What is “Experiment Parameter Hell”?

“Experiemnt Parameter Hell” occurs when you have more than twenty parameters for your ML project that are all defined as string/function parameters with click or argparse. Sometimes these parameters are defined in a launch script and passes through five layers of function calls during an experiment.

Your Python IDEs work very hard on static code-block analysis to intelligently make you more productive, and the “parameter hell” breaks all of that.

Step 1: Declarative Pattern to the Rescue!

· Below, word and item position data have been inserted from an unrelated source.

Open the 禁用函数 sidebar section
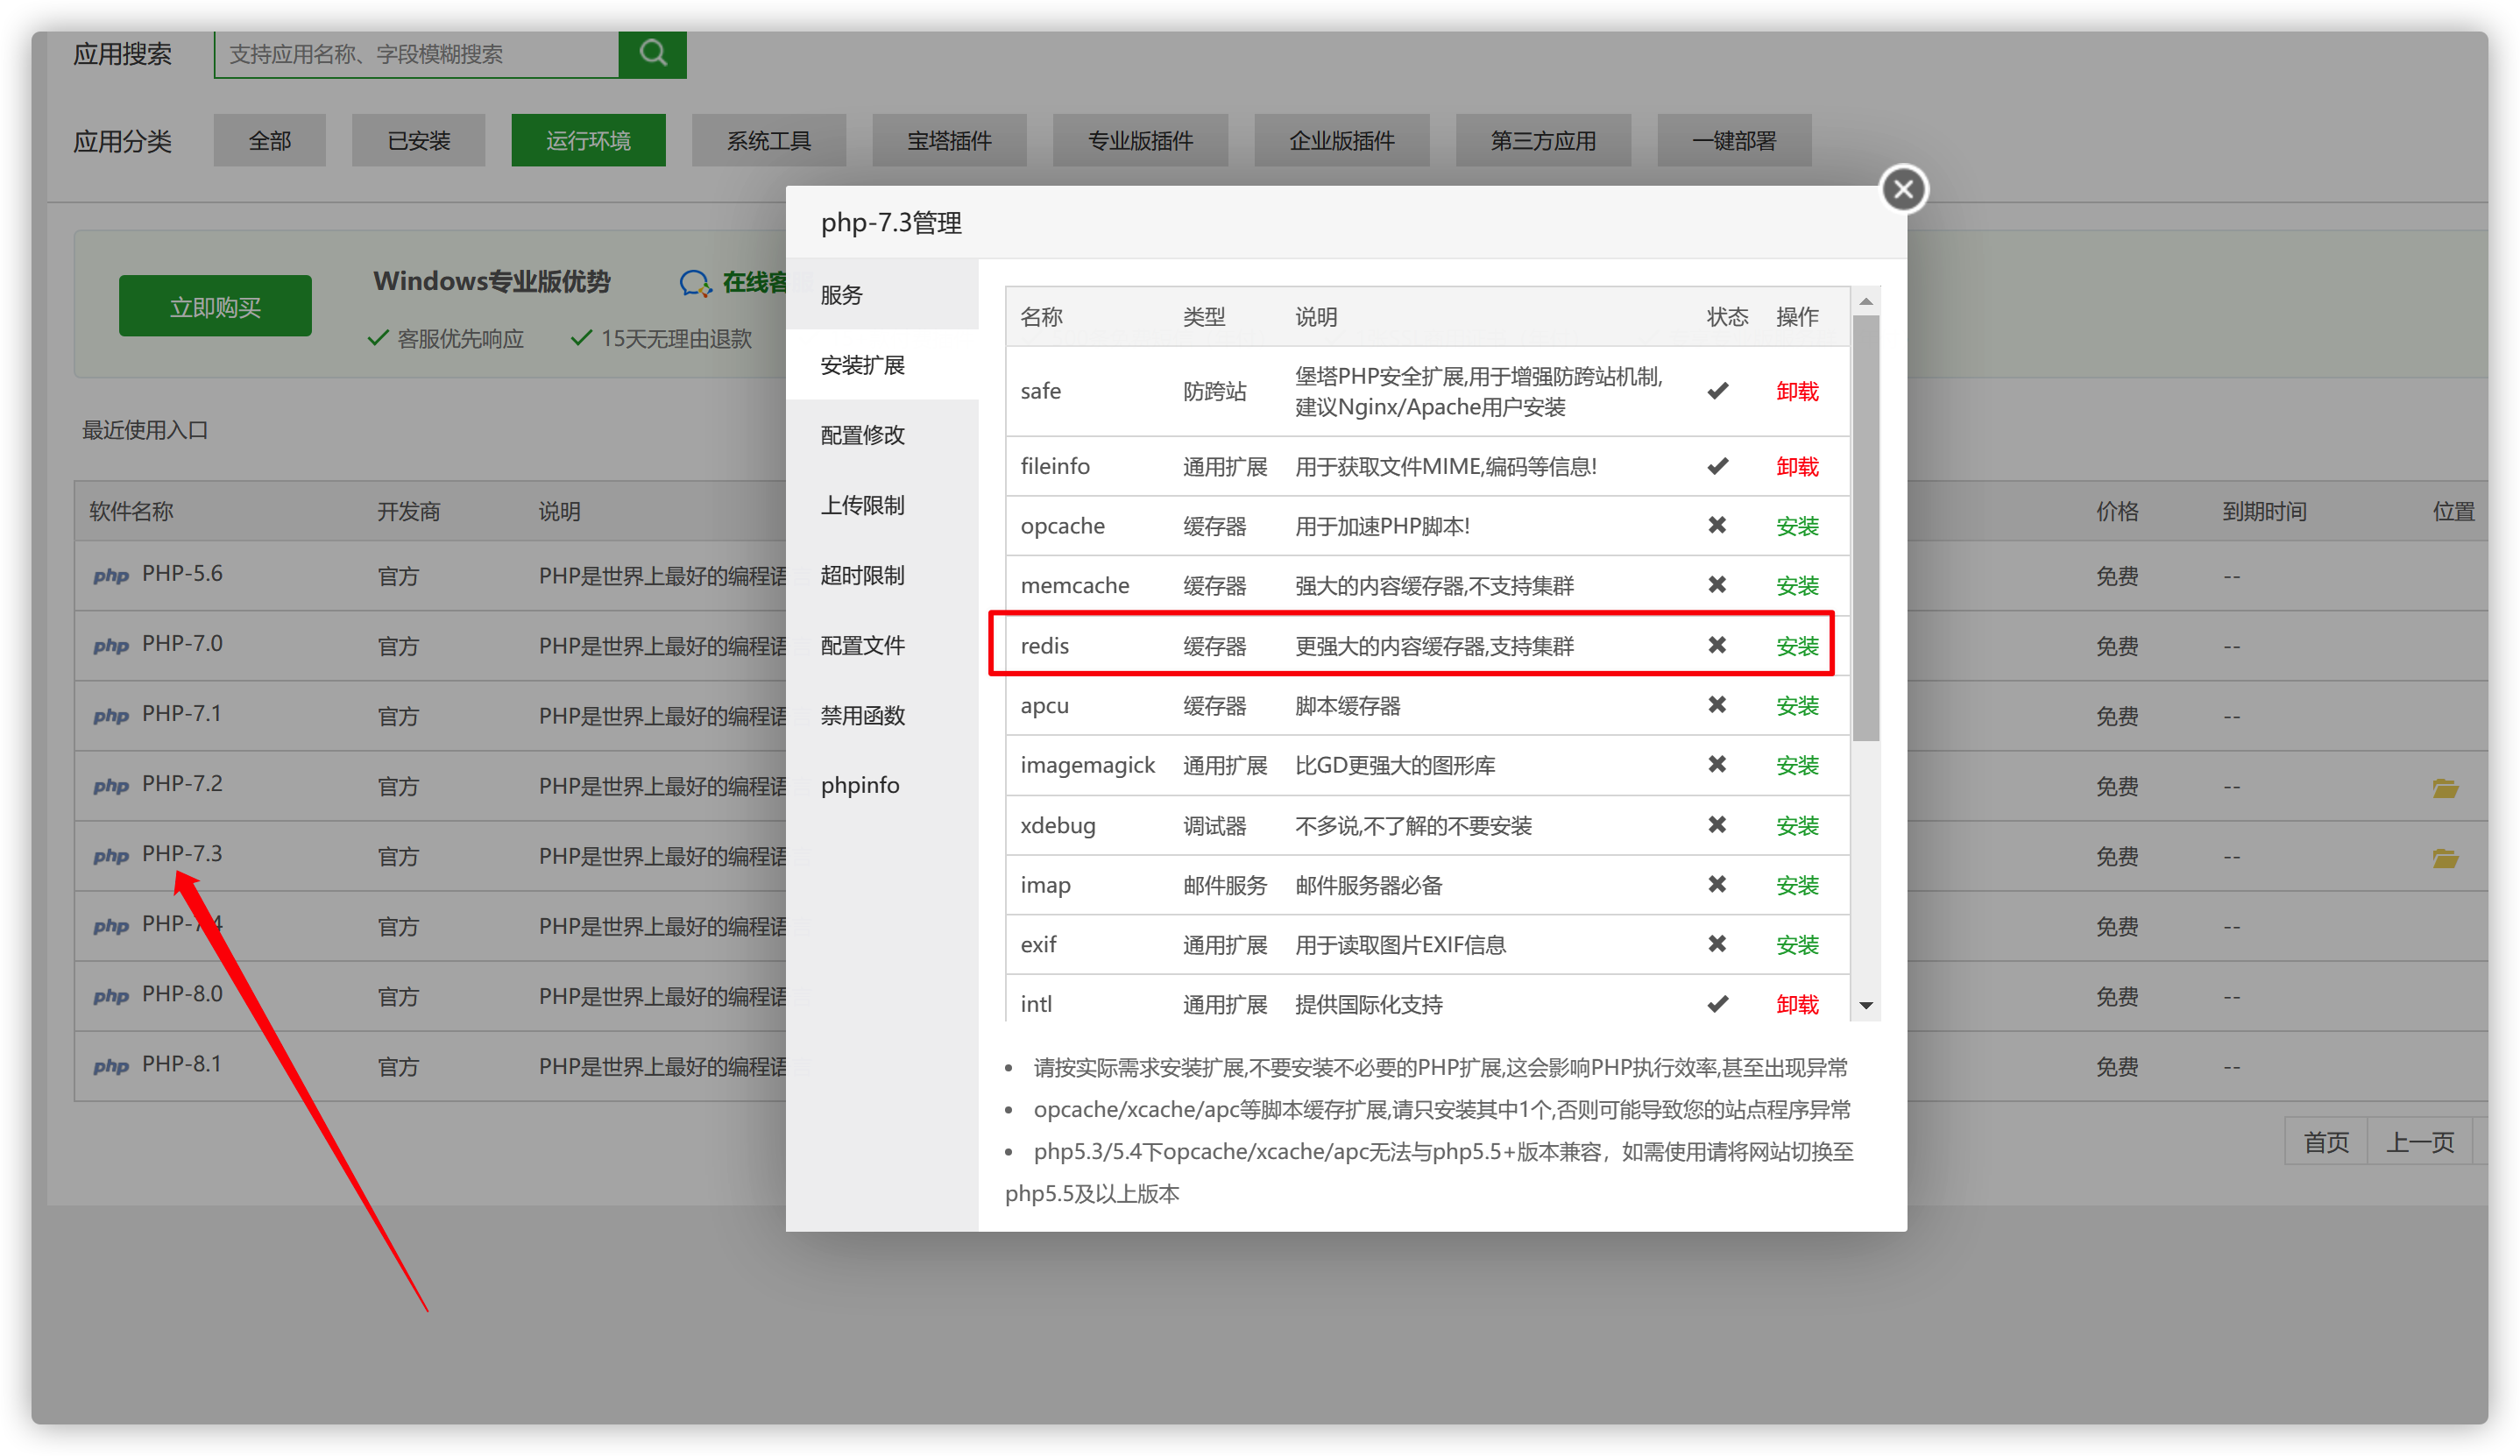 tap(862, 715)
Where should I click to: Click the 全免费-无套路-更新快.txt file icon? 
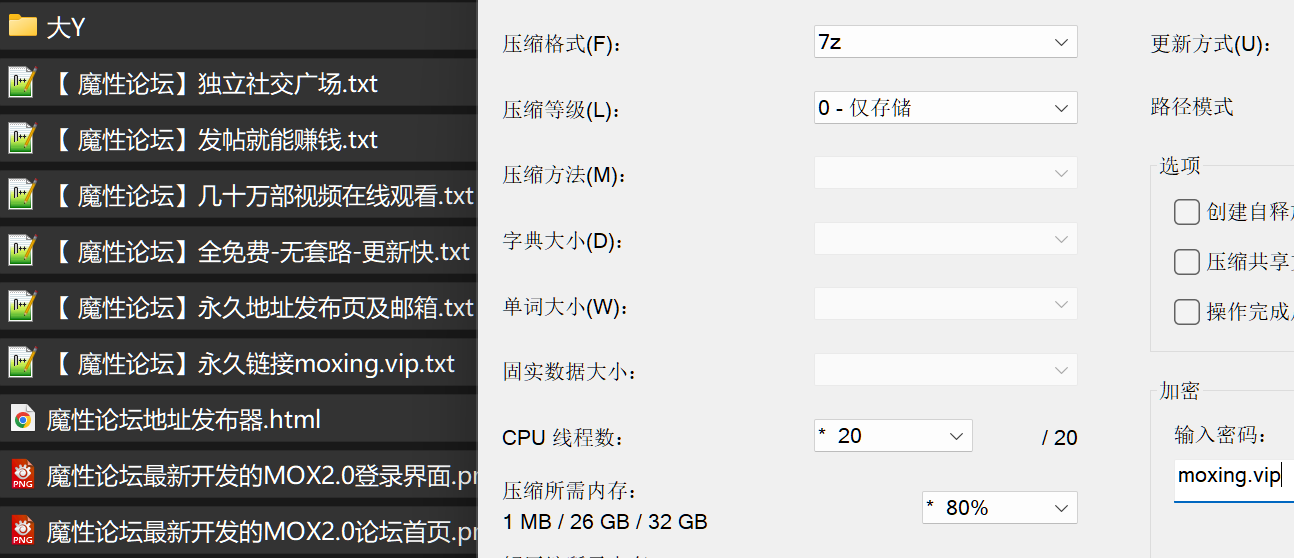[x=23, y=250]
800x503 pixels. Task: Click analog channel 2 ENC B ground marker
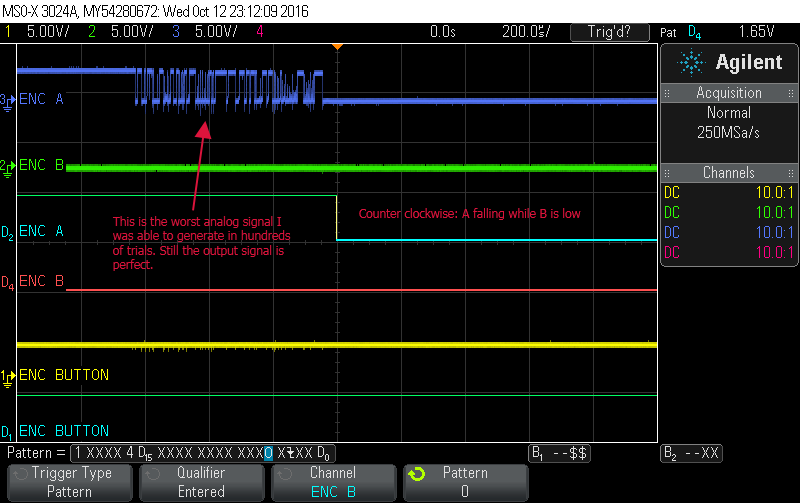click(x=8, y=165)
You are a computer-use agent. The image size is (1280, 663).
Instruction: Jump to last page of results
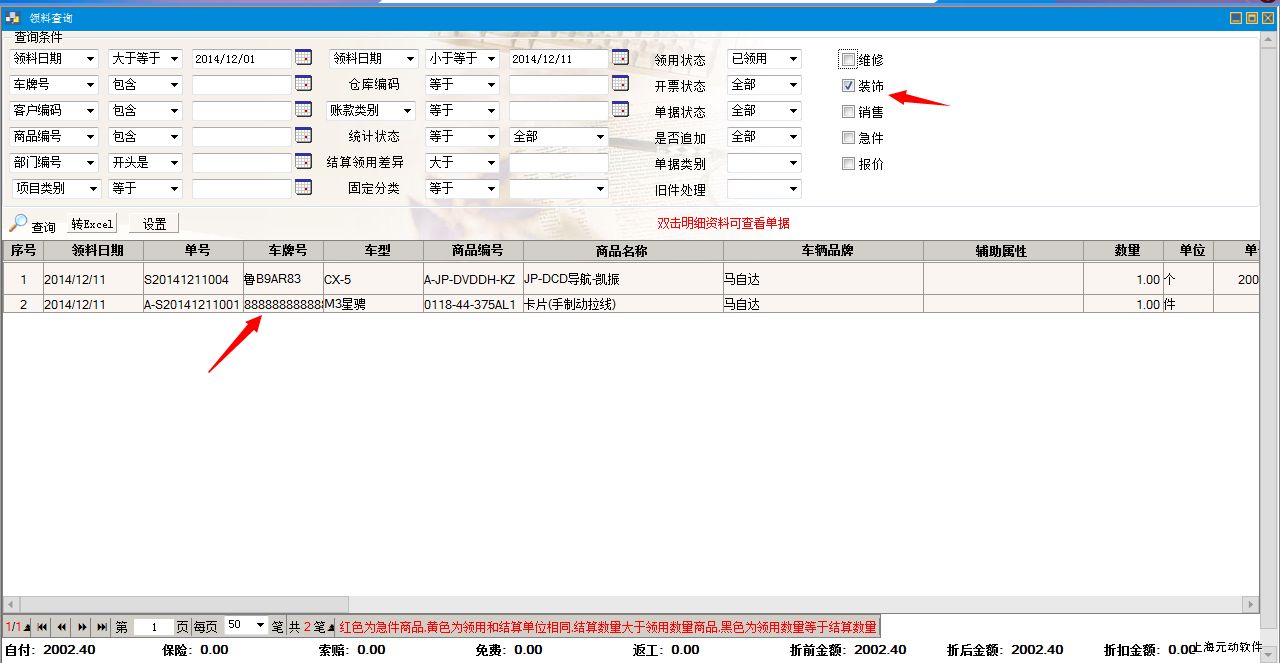[x=102, y=627]
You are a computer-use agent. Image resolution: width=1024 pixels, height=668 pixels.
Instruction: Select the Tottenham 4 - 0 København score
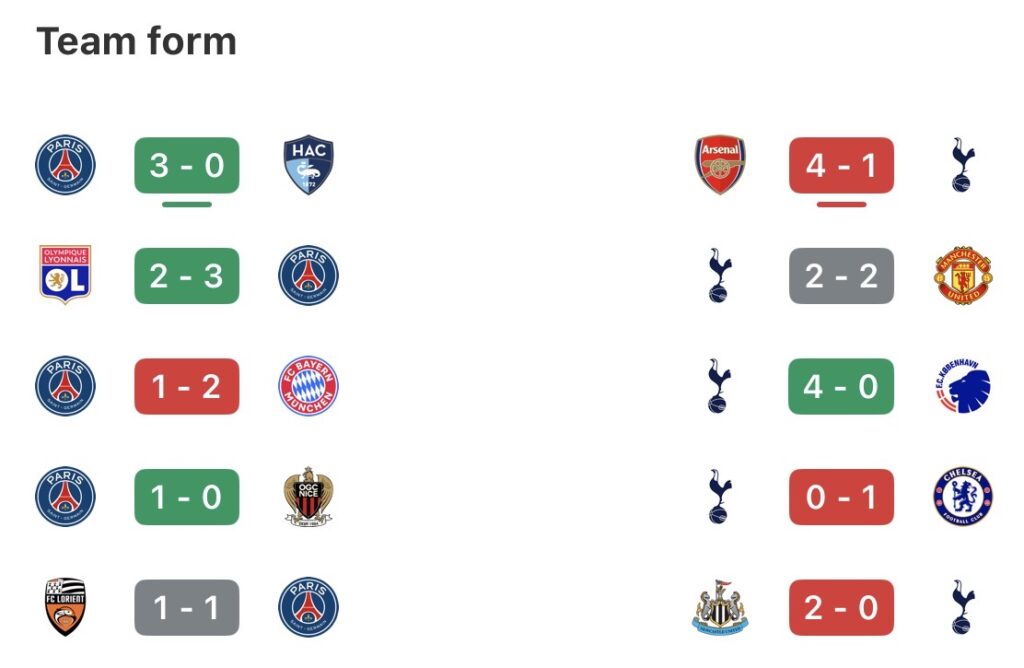[841, 386]
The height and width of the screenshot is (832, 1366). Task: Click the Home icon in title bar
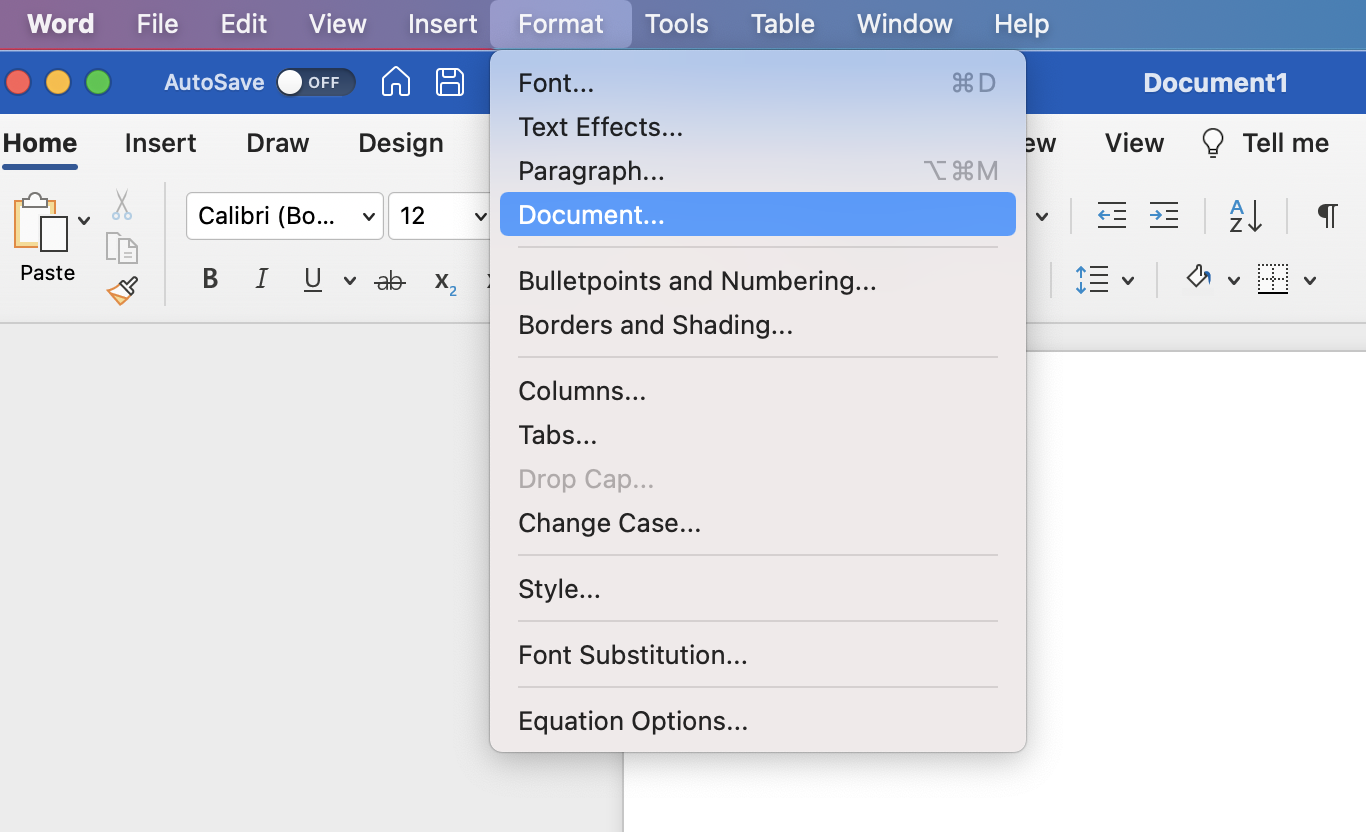[396, 82]
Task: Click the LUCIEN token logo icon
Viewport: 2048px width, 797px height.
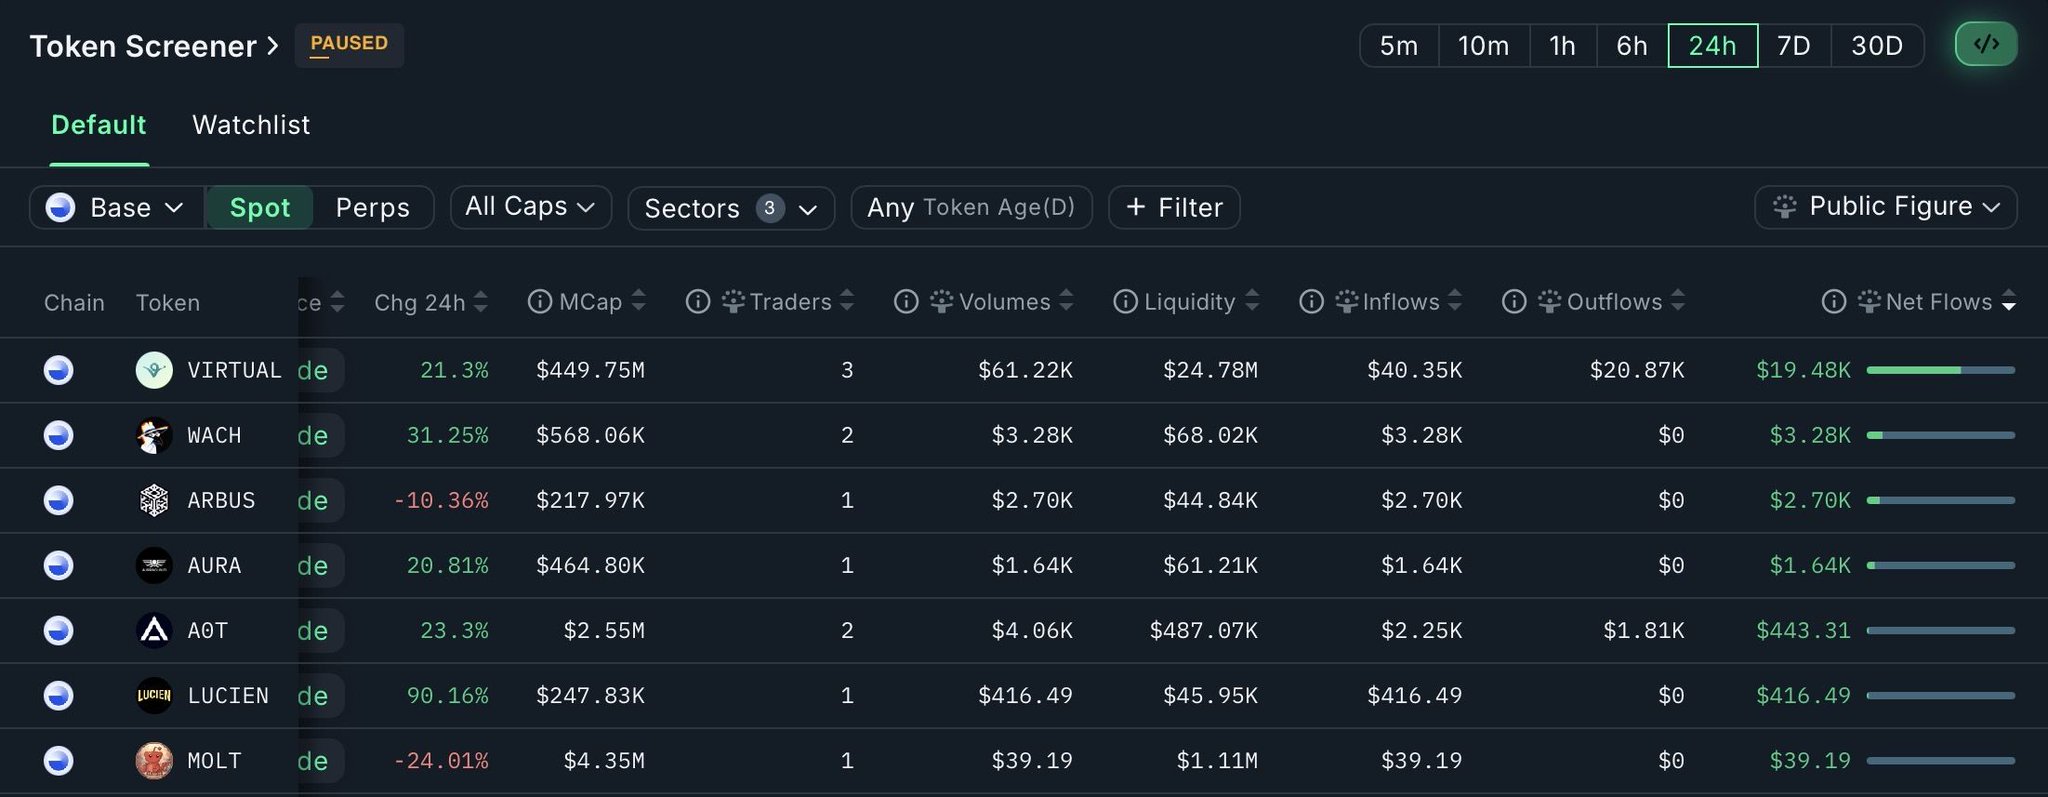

For this reason, you want to avoid using dictionaries or opaque argparse definitions as much as possible. Instead, you want to write those declaratively, so that your IDE can actually help you navigate through those layers of function calls. The hyper-parameter library, params_proto makes this easy, by integrating python namespaces (a bare python class) with argparse, so that on the python side you get auto-completion, and from the command line you can pass in changes.

Installation

First let’s install params-proto and its supporting module waterbear

pip install params-proto waterbear

Then to declare your hyperparameters, you can write the following in a your_project/soft_ac/config.py file:

import sys
from params_proto.proto import ParamsProto, Flag, Proto, PrefixProto


# this is the first config schema
class Args(PrefixProto):
    """Soft-actor Critic Implementation with SOTA Performance
    """

    debug = True if "pydevd" in sys.modules else False

    cuda = Flag("cuda tend to be slower.")
    seed = 42
    env_name = "FetchReach-v1"
    n_workers = 1 if debug else 12
    v_lr = 1e-3
    pi_lr = 1e-3
    n_initial_rollouts = 0 if debug else 100
    n_test_rollouts = 15
    demo_length = 20
    clip_inputs = Flag()
    normalize_inputs = Flag()


# this is the second schema
class LfGR(PrefixProto):
    # reporting
    use_lfgr = True
    start = 0 if Args.debug else 10
    store_interval = 10
    visualization_interval = 10

Step 2: Sweeping Hyper-parameters :fire:

Then you an sweep the hyperparameter via the following declarative pattern:

from rl import main, Args
from params_proto.hyper import Sweep

if __name__ == '__main__':
    from lp_analysis import instr

    with Sweep(Args, LfGR) as sweep:
        # override the default
        Args.pi_lr = 3e-3
        Args.clip_inputs = True  # this was a flag

        # override the second config object
        LfGR.visualization_interval = 40

        # product between the zipped and the seed
        with sweep.product:
            # similar to python zip, unpacks a list of values.
            with sweep.zip:
                Args.env_name = ['FetchReach-v1', 'FetchPush-v1', 'FetchPickAndPlace-v1', 'FetchSlide-v1']
                Args.n_epochs = [4, 12, 12, 20]
                Args.n_workers = [5, 150, 200, 500]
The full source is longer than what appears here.